Eu sou doido por você. Obrigado.

Há relação

entre o óbvio fantasioso e a duvidosa realidade, eu vou passeando pelas ruínas da vida estranha e solitária que levei durante meus 50 anos. hoje é meu aniversário e não sei o que fiz durante todo esse tempo de útil. a maioria do tempo passei escrevendo livros, poesias e cartas de amor. vivi com mil mulheres diferentes e amei a cada uma delas. nem mais amor, nem menos amor. apenas amei a cada uma. passei cada segundo dos meus 50 anos de vida na companhia de alguém, e hoje não é diferente, e mesmo assim me sinto mas só que nunca. família não tenho, herdeiros (que eu saiba) não fiz, amigos estão por aí. fui feliz sim, claro e evidente que conheci a alegria nos dois mil braços que me acolhi e nunca soube o que é o choro e a tristeza.

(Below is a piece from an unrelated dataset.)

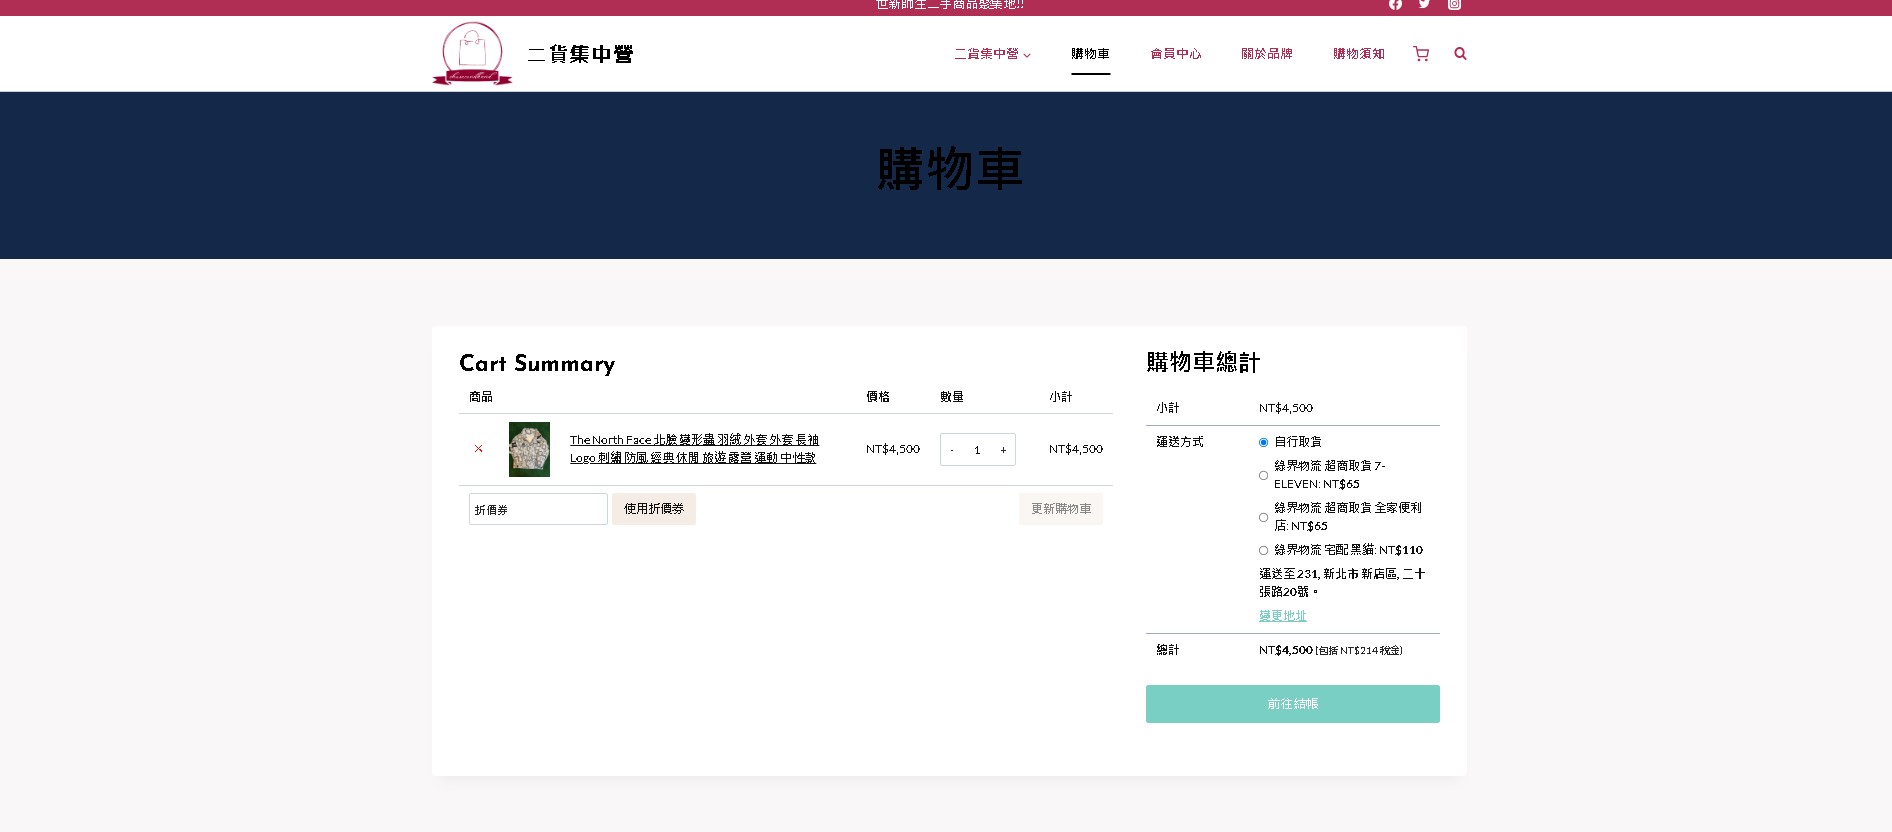Click the 變更地址 link
Screen dimensions: 1892x832
point(1282,616)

a quem quero enganar? entre os próximos vários segundos de silêncio e o grande bufar de descontentamento, desacelerei os pensamentos que eu mesmo estava forçando. não posso mais me enganar. 50 anos. não sou mais um menino. não sou mais aquele cara, que mesmo tímido, conseguia estar presente em todos os lugares. que mesmo calado, muitas pessoas adoravam conversar. alegre, romântico, boêmio. quem eu sou? quem eu fui? a melancolia que me invade, me arrasta por todos os dias de vida, por todas as noites de farra e sono que tive, por todos as manhãs em que acordei com uma mulher diferente e mesmo assim me senti sozinho. o que faltou? o que falta? será que não basta toda a ostentação de uma vida a um? não sei o que se passa mais em minha cabeça. não sei mais o que quero que se passe. não sei mais a relação entre o meu eu impresso nas páginas do destino e a a minha projeção do que quero ser. o que quero ser? o que quis ser?

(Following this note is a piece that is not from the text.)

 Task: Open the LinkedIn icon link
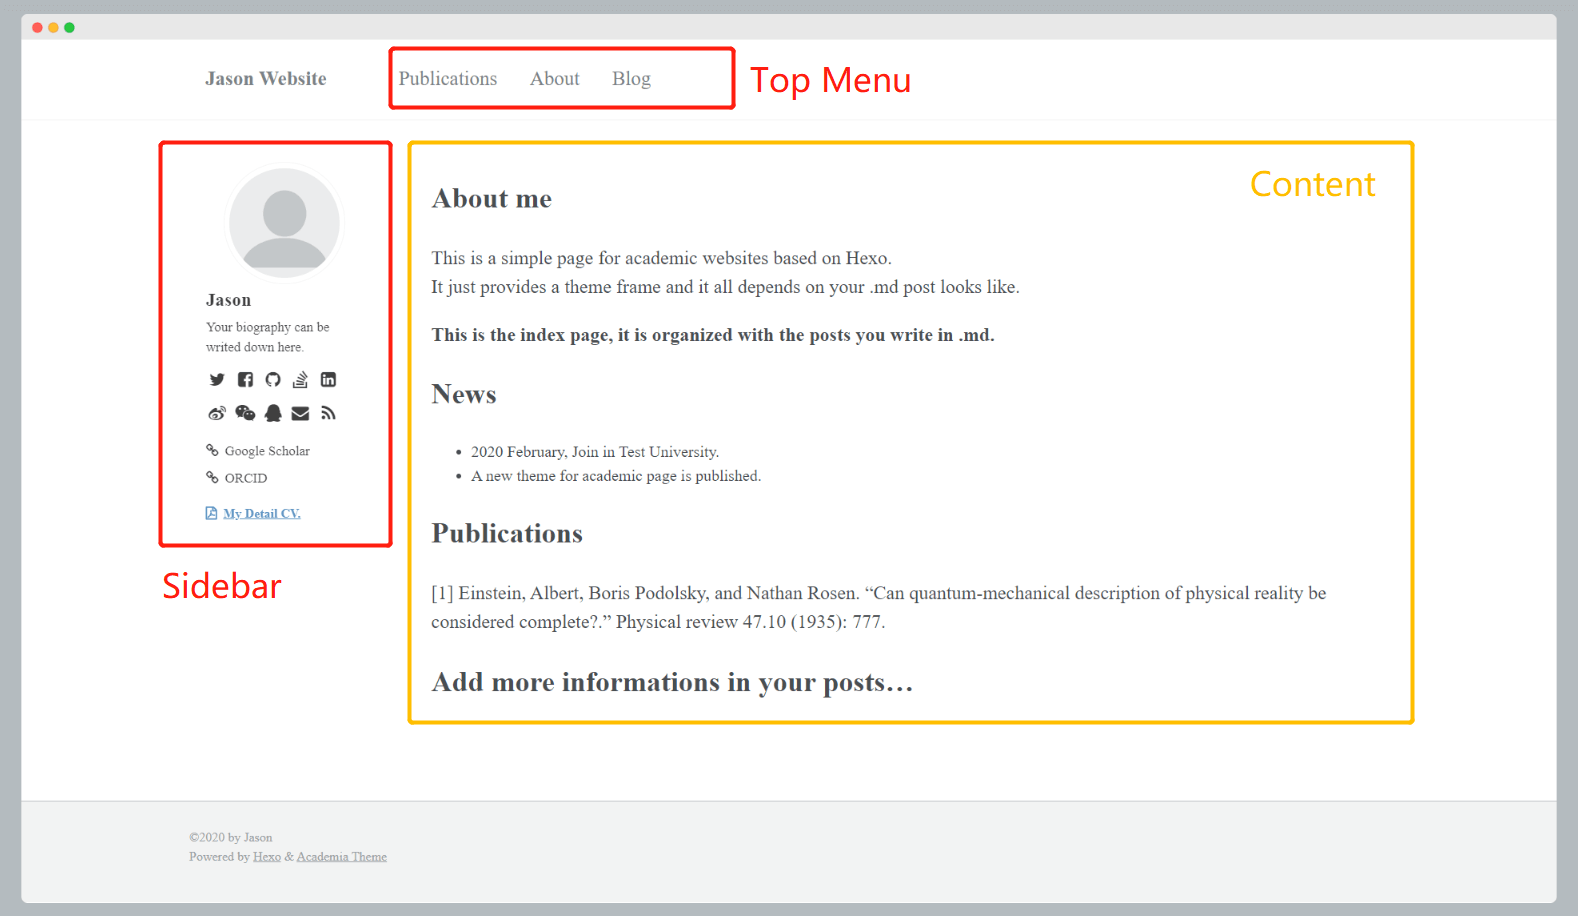click(x=328, y=380)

amado. eu sempre fui admirado e recebi muito carinho. mas nunca senti o amor de verdade. nunca vi nada tão sincero e, mais importante, inocente. estive na cama com muitas, mas todos os olhares que me liam e julgavam eram de pena. entre o passado e o presente, já não havia mais espaço para pensar no futuro. não havia mais futuro. eu completo mais um ano hoje e sinto ter morrido há alguns aniversários. então eu faço o caminho inverso. paro com o passeio por entre minha vida e volto ao hoje e me jogo ao físico. em minhas entranhas corre o sangue e o dna que não difundí.

Quimera

respirava ofegante e transpirava sem parar. parecia até que eu estava fazendo algum exercício físico; o meu coração estava disparado e minhas pernas doíam muito. estava dormindo quando de repente tive um pesadelo. estava tentando convencer a um grupo de pessoas sobre algo e todos estavam prestando bastante atenção em mim. vieram me dizer o quanto eu era bom no que fazia, e eu já estava começando a me sentir bem em meio a tantos elogios.
sem mais nem menos, o cenário havia mudado. agora eu estava sentado e ao redor estavam aquelas mesmas pessoas que me inflavam o ego, mas agora eles riam de mim. gargalhavam e apontavam em minha direção. dava para ouvir algumas vozes que diziam por trás das risadas: "ele acha mesmo que sabe fazer alguma coisa" e "tudo que ele faz é uma grande besteira atrás da outra". aí eu me levantei, esbarrei em alguns rostos desconfigurados e comecei a correr sem parar, quanto mais eu me afastava, mas as vozes aumentavam em meus ouvidos. e aí, acordei.
tentei chorar mas não consegui. tentei gritar de raiva, mas não conseguia superar em nada o sentimento de frustração que tinha trazido comigo do sonho assim que acordei. o quarto ainda estava escuro. era uma noite de inverno e naquele ano as estações estavam muito intensas.
me levantei e fui até a cozinha. sentei um pouco enquanto tomava um copo de água. tentei reproduzir na minha cabeça a voz de algumas pessoas as quais eu conservava sentimentos bons e recíprocos, mas estava tão atordoado e não conseguia pensar em nada além do pesadelo. tive medo de tentar dormir novamente. tive medo de que amanhecesse e, que a luz da manhã que entrasse pela janela, revelasse um cara inseguro e incapaz. o clima de melancolia tomou conta do meu quarto inteiro, e depois da sala, os sofás e a minha poltrona favorita eram pura tristeza. ao contrário do meu pesadelo, elas choravam só de me ver passar. tudo na minha casa era choro, e o pior, não era um sonho.